• What is needed: Set out the records as a JSON list of strings, one string per line and no blank lines, from the line with "Click the Vairé village label" through the last line of the records, both ends included. Omit the pictures.

• Extracted records:
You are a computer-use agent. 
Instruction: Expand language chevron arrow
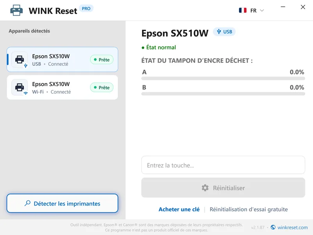click(262, 11)
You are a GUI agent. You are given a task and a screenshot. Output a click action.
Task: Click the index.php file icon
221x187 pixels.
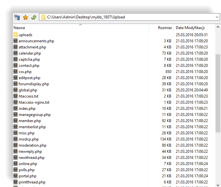[16, 109]
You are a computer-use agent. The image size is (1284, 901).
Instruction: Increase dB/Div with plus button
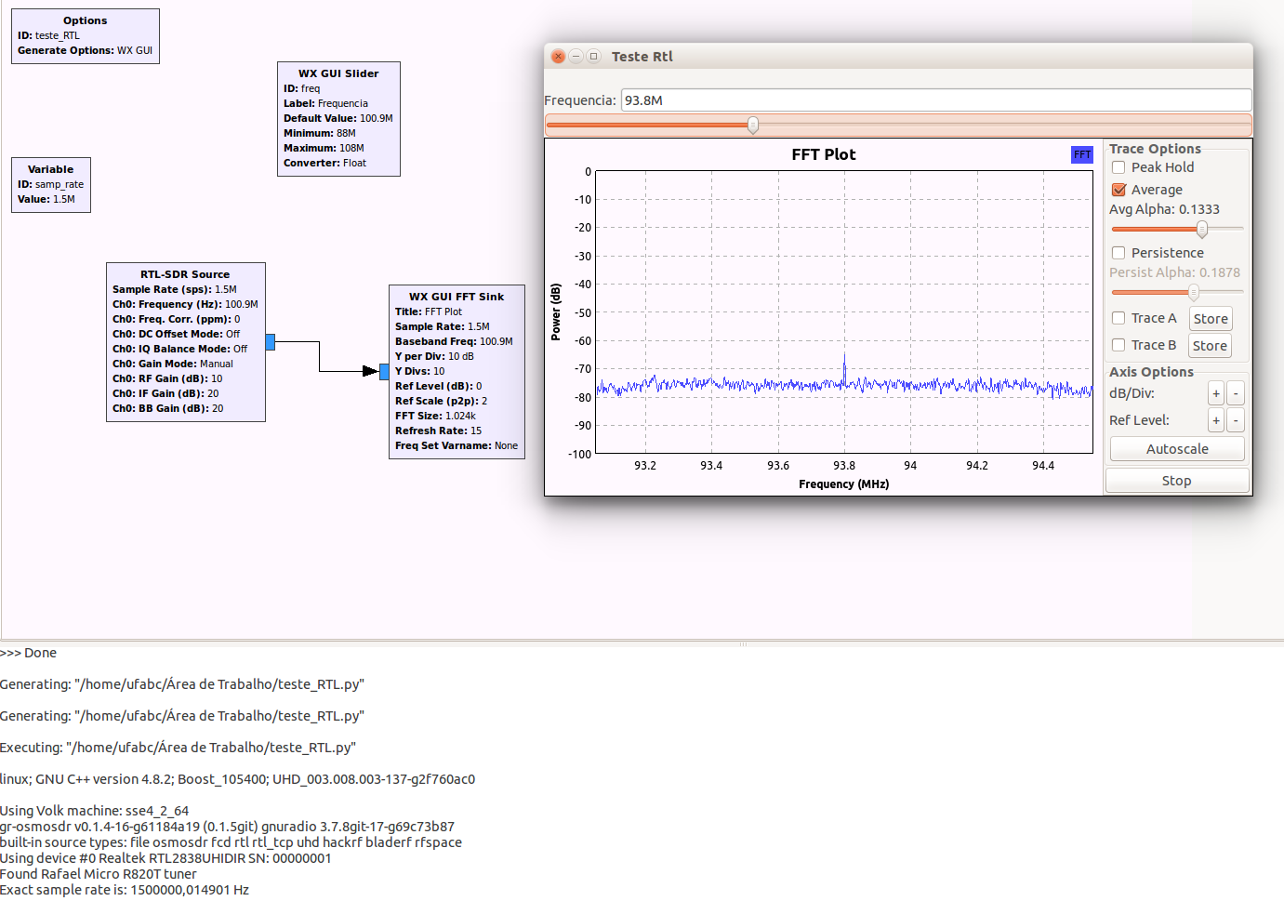coord(1215,393)
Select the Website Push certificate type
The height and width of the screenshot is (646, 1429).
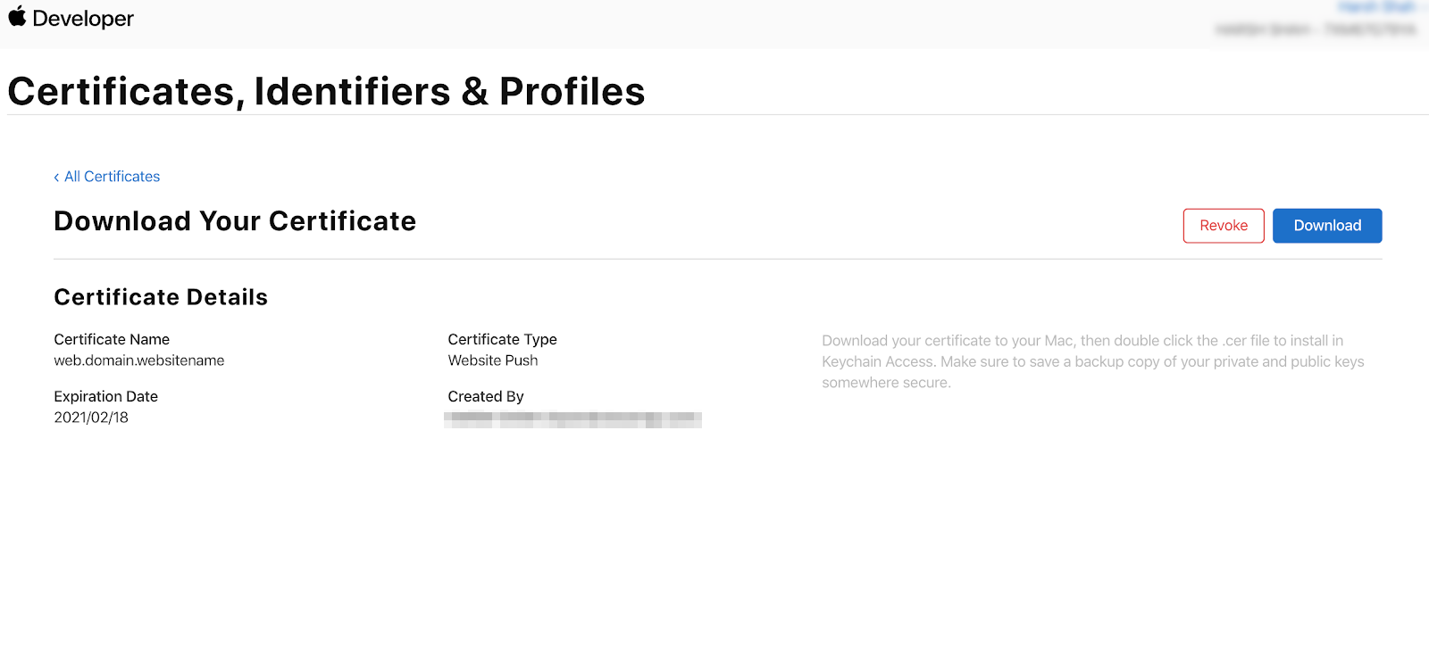[493, 360]
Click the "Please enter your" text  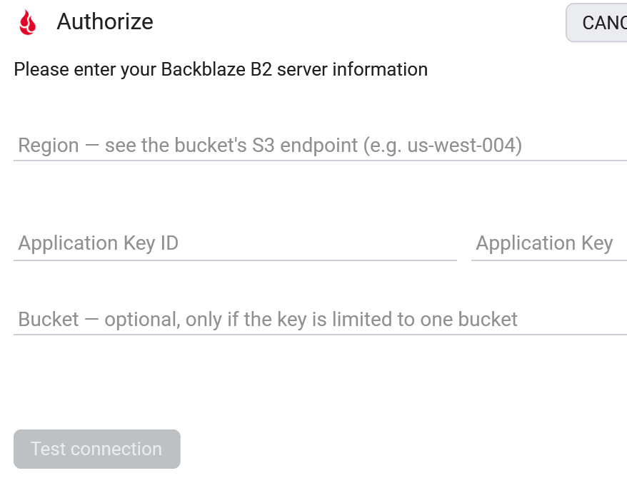point(85,70)
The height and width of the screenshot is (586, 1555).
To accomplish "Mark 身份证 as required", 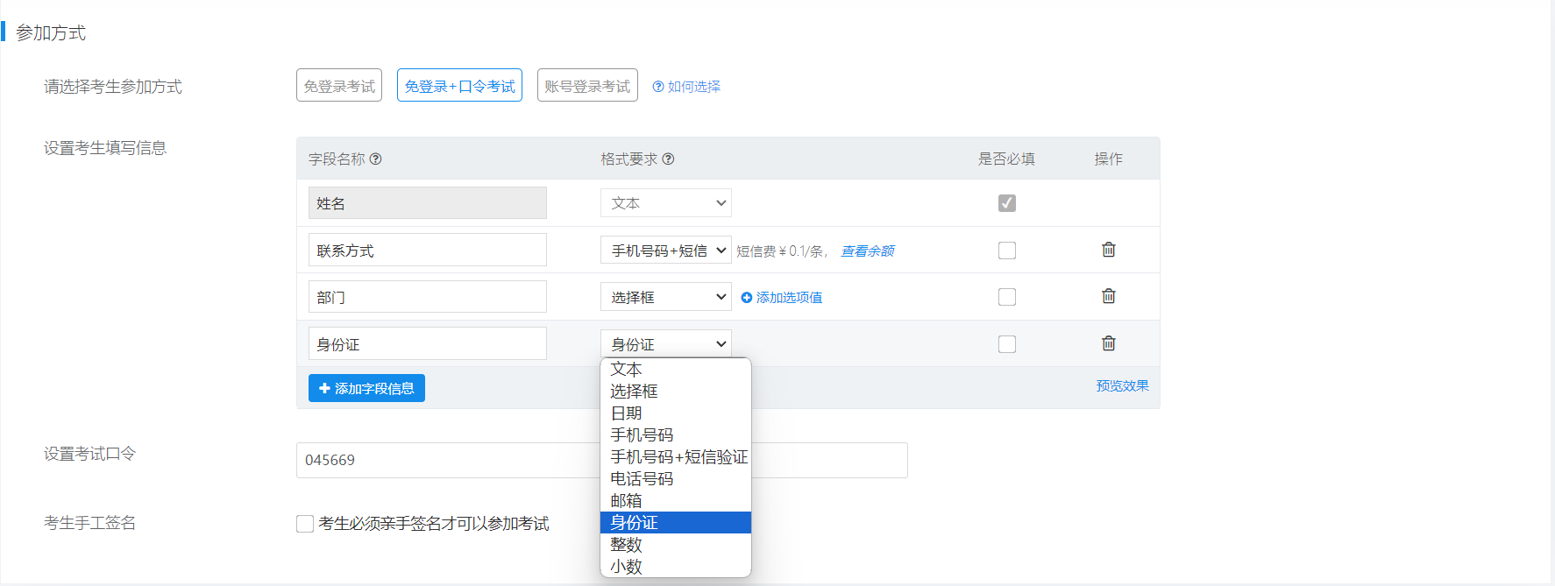I will (1007, 344).
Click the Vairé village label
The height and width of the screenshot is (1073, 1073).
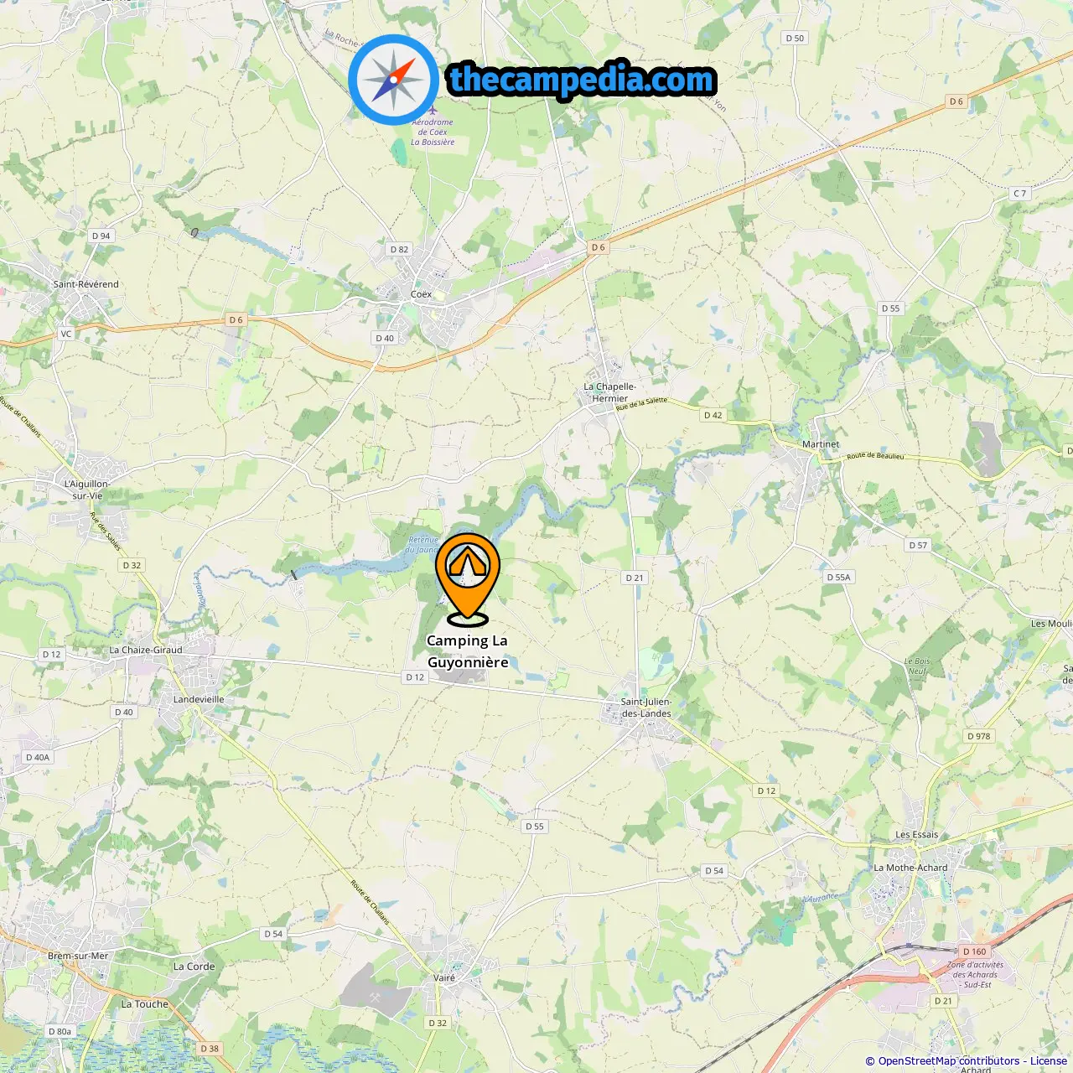click(x=444, y=977)
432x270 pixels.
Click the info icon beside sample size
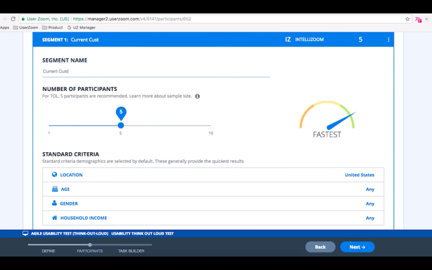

• Task result:
[
  "Click the Vairé village label",
  "The height and width of the screenshot is (1073, 1073).",
  "click(x=444, y=977)",
  "432x270 pixels.",
  "Click the info icon beside sample size"
]